Your task is to quote the records from their first line through the line containing "Open actions menu", with nothing added or left out.

>>>

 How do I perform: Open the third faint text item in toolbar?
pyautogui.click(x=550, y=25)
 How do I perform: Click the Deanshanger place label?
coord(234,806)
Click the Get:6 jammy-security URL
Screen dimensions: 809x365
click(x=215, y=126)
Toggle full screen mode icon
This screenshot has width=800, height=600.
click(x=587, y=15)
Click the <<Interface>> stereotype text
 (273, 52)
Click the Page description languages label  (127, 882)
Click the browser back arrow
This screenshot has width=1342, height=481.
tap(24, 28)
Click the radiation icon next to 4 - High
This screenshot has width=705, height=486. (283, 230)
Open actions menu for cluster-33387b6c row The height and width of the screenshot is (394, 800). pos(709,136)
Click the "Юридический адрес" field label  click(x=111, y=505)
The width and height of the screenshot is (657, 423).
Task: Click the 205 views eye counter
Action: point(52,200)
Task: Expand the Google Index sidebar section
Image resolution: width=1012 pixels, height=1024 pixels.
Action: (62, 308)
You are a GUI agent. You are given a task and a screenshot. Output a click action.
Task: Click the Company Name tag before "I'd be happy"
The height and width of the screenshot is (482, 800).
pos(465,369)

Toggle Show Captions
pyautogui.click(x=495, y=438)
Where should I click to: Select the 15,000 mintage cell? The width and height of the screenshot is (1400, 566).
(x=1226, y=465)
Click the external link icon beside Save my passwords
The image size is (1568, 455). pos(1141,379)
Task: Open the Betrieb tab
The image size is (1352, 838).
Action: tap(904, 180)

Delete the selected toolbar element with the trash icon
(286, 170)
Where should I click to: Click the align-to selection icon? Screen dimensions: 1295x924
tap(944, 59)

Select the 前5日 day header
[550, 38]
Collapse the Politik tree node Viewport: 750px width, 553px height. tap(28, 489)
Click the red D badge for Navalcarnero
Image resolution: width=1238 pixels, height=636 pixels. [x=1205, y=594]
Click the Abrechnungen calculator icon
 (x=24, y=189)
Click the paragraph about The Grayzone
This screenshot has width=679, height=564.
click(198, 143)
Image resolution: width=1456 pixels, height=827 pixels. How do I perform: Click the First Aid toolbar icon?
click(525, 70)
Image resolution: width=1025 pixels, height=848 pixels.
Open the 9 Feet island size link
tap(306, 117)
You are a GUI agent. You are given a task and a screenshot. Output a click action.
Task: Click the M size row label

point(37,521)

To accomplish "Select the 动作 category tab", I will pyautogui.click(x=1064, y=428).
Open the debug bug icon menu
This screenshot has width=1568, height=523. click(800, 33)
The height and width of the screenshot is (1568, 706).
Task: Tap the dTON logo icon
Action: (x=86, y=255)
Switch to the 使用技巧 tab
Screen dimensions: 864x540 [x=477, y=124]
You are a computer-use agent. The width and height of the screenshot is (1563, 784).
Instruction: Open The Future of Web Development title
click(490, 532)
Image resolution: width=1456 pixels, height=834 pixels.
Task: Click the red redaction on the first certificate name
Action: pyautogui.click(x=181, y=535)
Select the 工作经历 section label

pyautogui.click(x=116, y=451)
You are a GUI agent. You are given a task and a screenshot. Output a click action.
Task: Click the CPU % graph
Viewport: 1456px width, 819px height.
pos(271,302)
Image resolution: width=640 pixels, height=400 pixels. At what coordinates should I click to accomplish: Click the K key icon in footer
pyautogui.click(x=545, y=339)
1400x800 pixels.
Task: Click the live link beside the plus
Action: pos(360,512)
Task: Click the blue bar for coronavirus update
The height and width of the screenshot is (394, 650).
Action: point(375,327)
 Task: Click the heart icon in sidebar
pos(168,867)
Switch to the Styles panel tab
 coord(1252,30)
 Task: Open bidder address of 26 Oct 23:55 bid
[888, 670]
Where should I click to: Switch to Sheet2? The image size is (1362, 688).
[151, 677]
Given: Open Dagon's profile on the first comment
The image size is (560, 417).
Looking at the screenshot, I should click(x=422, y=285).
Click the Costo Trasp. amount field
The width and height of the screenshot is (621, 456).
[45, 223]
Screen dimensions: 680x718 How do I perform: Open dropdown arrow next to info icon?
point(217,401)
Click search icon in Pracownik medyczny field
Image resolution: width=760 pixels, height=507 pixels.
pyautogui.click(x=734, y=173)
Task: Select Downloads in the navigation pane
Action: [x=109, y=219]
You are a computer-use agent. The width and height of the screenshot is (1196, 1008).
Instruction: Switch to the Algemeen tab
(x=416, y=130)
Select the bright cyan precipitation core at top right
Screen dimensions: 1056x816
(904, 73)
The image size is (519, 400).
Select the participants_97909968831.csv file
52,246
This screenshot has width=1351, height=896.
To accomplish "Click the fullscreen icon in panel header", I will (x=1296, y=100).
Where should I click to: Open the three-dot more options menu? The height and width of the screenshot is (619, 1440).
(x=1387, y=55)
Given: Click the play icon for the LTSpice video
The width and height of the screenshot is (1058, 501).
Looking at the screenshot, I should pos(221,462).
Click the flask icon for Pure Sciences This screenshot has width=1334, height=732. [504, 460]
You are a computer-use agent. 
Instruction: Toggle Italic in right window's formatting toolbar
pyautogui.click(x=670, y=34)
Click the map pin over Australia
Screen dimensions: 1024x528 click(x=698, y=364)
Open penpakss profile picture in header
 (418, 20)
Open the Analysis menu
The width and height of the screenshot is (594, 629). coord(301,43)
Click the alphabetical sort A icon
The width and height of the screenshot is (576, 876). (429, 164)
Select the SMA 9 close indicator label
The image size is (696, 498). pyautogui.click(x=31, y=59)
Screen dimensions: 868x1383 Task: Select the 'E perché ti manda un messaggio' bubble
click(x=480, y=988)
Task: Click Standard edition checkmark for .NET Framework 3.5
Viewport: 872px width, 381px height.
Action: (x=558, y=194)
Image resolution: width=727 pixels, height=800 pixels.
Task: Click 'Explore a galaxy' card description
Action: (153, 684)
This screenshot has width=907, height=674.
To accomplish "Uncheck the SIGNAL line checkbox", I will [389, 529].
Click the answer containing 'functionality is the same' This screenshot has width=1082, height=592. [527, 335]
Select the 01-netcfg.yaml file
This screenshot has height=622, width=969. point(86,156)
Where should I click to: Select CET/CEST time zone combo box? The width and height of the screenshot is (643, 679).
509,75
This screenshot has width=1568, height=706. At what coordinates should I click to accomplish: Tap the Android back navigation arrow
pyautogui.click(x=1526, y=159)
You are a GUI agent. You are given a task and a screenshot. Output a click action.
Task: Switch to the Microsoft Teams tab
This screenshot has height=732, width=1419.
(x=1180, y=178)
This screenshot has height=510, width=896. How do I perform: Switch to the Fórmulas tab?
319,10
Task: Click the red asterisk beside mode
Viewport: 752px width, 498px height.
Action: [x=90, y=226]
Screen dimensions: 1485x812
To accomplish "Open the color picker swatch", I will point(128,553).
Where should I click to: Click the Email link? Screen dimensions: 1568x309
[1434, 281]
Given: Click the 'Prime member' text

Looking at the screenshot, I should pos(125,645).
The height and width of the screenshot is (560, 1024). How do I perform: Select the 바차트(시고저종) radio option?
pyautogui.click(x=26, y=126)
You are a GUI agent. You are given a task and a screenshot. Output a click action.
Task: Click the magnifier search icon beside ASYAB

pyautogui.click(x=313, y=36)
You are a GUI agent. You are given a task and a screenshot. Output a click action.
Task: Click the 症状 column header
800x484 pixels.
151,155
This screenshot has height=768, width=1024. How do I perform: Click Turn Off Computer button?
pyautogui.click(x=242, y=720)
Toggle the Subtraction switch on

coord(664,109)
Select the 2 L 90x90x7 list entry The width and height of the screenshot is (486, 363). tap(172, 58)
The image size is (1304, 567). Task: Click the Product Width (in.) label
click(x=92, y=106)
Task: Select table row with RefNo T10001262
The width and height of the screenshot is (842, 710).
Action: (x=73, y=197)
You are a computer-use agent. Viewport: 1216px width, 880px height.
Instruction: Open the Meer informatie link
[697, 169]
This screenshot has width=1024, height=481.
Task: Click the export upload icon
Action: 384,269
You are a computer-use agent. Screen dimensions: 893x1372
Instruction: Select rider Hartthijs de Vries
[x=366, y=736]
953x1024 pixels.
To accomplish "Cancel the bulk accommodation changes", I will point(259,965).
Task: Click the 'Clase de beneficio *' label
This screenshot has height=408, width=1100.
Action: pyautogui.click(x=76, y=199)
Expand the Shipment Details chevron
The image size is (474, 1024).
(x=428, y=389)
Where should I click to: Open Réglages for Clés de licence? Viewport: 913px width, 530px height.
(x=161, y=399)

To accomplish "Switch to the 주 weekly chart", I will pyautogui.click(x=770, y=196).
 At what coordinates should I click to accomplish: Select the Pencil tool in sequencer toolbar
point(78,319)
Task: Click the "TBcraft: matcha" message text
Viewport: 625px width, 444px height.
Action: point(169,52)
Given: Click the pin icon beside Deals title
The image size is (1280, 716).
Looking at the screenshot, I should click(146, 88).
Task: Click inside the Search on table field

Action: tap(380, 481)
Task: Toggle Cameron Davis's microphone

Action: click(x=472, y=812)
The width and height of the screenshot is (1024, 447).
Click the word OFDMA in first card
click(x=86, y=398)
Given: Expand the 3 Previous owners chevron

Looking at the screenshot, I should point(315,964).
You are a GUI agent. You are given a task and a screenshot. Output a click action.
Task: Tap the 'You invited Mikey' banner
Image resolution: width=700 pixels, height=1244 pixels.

<<<

:: Response area ::
 How do I perform: Open the third faint text item in toolbar?
pyautogui.click(x=550, y=25)
 How do I perform: Click the Deanshanger place label?
coord(234,806)
Click the Get:6 jammy-security URL
Screen dimensions: 809x365
click(x=215, y=126)
Toggle full screen mode icon
This screenshot has width=800, height=600.
click(x=587, y=15)
Click the <<Interface>> stereotype text
 (273, 52)
Click the Page description languages label  (127, 882)
Click the browser back arrow
This screenshot has width=1342, height=481.
tap(24, 28)
Click the radiation icon next to 4 - High
This screenshot has width=705, height=486. (283, 230)
Open actions menu for cluster-33387b6c row The height and width of the screenshot is (394, 800). pos(709,136)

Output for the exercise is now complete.